Specifying Language in ELAN transcripts
For multilingual corpora, it’s important that each transcript specifies the language of the speech that has been transcribed.
In ELAN, each tier can have a language specified by setting the Content Language attributed of the tier. This is set using a dropdown box, which unfortunately is often populated with a single item: English (eng).
If the speech is in a language other than English, you will first have to add the desired language to the list of options.
Adding a new language option
- Click the Edit menu and select the Edit List of Languages… option.
- Click the lower dropdown box (directly above the buttons) and select the language you want.
- Click Add.
The selected language should appear in the upper dropdown box.
- Click Close
Defining the language for the transcript
Your transcript tiers now need to have this language selected.
- In the transcript, right-click the name of a transcript tier on the left and select the Change Attributes Of… option.
- Change the Content Language option by selecting the language from the dropdown list.
- Click Change.
The tier attributes window will close. - Repeat the previous three steps for each transcript tier.
Speech in a Different Language
Sometime the speaker may include words or phrases in a different language from the rest of the transcript.

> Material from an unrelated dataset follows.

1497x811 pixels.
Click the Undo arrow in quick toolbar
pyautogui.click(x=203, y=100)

It may be important to tag these words with the language they’re in (e.g. to ensure that after upload to LaBB-CAT, the pronunciation is correctly inferred).

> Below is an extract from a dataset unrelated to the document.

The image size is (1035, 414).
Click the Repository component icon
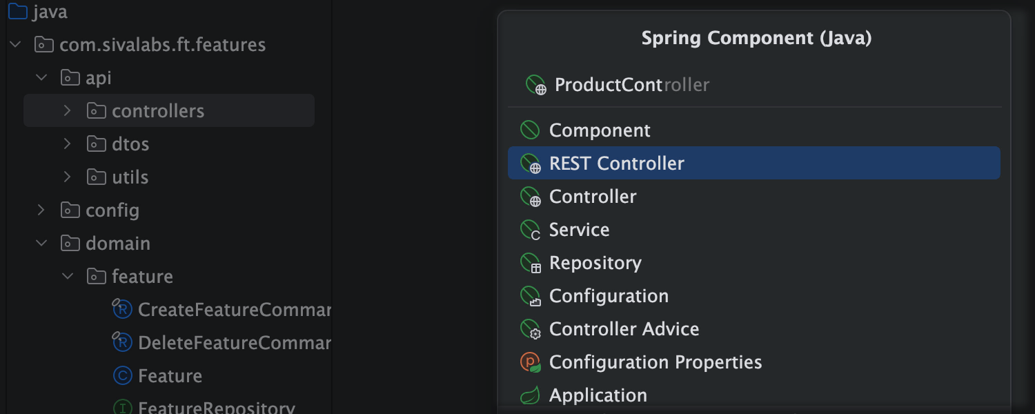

LaBB-CAT recognises a transcription convention for tagging ‘code-switches’ (CS) into another language. Immediately following the word (i.e. with no intevening space) in square brackes the code “CS:” is added with the ISO 639 3-letter code for the language. e.g.
…me mudé de Christchurch[CS:eng] en 2004…
For longer phrases, the code-switch tag can be placed immediately before the first word and immediately after the last word, to mark those and all intervening words as being in a different language. e.g.
…it has a certain [CS:fre]je ne sais quoi[CS:fre] I think…